Malnutrition and depletion of lean body mass are characteristic of patients with cancer. Many clinical and biochemical indices have been used to characterize the nutritional status of surgical patients, but all techniques have limitations (41); anthropometric and body composition measurements must be treated with caution in subjects who are dehydrated and who have edema or ascites (42). Serum proteins are pathophysiologic markers and not specific for the nutritional state (43), because they are affected by influences other than malnutrition or catabolism, including inflammation with redistribution and dilution.

Quantitative assessment of preoperative protein catabolism in surgical patients becomes relevant because the frequency of extreme forms of undernutrition seems to decline. Contrary to earlier studies reporting incidences of up to 40% on hospital admission (44), more recent reports indicate that severe malnutrition occurs in only 6% to 20% of hospitalized patients (45). Less than 5% of patients undergoing surgery for colorectal cancer are malnourished. The development of malnutrition represents a systemic response to the tumor. Anorexia and reduced intake, rather than changes in energy expenditure, result in negative energy balance (46).
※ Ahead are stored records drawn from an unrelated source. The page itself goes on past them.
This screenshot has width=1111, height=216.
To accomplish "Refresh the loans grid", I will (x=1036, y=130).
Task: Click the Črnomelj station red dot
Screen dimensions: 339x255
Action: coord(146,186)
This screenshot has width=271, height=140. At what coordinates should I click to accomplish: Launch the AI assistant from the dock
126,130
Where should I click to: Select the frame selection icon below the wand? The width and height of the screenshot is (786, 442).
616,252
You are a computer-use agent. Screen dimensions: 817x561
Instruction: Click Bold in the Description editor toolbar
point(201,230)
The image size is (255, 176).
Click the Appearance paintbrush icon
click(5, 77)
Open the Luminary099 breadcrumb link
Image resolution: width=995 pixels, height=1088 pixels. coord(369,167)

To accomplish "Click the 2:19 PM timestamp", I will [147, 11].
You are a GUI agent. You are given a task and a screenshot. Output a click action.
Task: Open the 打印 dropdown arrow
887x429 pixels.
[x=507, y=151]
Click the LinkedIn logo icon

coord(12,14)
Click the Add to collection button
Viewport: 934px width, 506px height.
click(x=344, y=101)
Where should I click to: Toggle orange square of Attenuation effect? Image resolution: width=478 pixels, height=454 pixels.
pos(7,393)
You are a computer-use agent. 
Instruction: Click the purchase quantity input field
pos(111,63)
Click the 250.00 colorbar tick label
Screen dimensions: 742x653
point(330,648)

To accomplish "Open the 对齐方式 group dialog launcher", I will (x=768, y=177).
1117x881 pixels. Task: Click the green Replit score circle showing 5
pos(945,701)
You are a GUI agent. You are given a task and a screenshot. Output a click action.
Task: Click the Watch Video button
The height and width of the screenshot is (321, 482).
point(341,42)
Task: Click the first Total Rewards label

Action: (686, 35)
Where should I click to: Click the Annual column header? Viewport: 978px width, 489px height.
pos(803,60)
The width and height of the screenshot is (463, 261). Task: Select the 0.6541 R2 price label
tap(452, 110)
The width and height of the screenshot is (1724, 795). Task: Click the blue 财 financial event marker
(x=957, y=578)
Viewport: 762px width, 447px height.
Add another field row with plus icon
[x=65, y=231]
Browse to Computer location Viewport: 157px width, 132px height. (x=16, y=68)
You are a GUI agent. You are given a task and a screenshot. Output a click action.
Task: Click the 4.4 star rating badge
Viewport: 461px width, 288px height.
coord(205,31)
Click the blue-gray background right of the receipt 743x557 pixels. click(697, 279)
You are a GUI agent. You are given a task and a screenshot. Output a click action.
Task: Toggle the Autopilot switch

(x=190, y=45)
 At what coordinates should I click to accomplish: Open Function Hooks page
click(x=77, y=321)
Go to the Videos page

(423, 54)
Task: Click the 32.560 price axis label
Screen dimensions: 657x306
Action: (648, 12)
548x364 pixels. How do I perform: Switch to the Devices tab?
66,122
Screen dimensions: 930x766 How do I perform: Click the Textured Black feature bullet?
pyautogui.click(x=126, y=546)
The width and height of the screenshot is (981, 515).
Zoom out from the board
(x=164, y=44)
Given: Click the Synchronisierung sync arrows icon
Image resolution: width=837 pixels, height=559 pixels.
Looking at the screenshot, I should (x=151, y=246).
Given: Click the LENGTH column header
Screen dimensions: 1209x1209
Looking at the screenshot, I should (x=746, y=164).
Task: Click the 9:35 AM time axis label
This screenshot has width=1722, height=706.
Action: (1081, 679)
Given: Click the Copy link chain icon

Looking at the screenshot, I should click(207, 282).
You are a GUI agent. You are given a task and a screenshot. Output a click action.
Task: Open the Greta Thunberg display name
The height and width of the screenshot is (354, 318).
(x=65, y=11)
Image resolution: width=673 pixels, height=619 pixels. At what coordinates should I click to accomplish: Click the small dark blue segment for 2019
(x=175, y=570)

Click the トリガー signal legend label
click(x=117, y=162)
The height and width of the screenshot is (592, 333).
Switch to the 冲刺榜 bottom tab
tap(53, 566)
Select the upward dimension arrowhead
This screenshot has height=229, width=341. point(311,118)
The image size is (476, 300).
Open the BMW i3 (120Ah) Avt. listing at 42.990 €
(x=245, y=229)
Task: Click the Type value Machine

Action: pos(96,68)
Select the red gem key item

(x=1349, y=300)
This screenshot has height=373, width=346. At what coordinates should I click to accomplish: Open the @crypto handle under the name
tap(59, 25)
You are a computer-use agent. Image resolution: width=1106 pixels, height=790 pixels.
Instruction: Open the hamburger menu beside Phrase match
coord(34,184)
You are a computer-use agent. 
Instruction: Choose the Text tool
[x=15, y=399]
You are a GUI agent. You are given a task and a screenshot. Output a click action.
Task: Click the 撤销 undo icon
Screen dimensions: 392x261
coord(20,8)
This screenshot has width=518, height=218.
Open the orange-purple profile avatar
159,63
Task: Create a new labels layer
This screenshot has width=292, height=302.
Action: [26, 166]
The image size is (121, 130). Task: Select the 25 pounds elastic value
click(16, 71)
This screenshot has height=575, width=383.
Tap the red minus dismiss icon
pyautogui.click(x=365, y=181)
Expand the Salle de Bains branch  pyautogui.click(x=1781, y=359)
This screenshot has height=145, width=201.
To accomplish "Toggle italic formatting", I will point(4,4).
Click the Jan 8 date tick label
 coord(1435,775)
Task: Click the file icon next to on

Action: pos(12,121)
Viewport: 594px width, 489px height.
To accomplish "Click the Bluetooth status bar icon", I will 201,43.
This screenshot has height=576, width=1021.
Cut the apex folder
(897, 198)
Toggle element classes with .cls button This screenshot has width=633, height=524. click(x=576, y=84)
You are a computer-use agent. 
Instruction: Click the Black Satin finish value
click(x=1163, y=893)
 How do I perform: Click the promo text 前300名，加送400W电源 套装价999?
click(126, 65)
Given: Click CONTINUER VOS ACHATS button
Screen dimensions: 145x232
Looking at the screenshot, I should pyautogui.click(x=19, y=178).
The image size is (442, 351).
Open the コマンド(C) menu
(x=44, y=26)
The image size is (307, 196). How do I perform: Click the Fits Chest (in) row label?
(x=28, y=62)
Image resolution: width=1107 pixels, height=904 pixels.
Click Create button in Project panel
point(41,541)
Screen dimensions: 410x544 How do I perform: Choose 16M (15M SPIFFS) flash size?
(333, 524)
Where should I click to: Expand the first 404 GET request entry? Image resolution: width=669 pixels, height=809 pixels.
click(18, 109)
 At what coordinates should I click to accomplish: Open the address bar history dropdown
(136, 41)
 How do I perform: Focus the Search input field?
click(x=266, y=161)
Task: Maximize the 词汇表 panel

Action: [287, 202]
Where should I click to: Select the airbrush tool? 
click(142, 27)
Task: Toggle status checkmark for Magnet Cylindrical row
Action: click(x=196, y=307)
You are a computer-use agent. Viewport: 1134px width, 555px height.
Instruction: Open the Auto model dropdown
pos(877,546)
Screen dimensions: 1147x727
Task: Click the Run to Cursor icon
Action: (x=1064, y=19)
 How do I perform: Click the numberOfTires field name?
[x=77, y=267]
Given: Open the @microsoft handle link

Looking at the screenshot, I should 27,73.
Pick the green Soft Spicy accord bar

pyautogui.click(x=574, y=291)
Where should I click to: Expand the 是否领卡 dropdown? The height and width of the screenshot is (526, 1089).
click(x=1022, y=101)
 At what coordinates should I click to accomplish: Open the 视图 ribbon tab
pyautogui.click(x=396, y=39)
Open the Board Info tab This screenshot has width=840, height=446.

Evidence suggests a link between the occurrence of weight loss and alterations in whole body protein catabolism. Protein loss in well-nourished, weight-stable cancer patients was
normal, whereas it was significantly increased in malnourished, weight-losing subjects suffering from gastrointestinal malignancy (47). These results confirm earlier observations that, in cancer cachexia, a maladaptation to the starved state occurs, with a continued mobilization of protein and calorie reserves in the face of a decreased intake (48).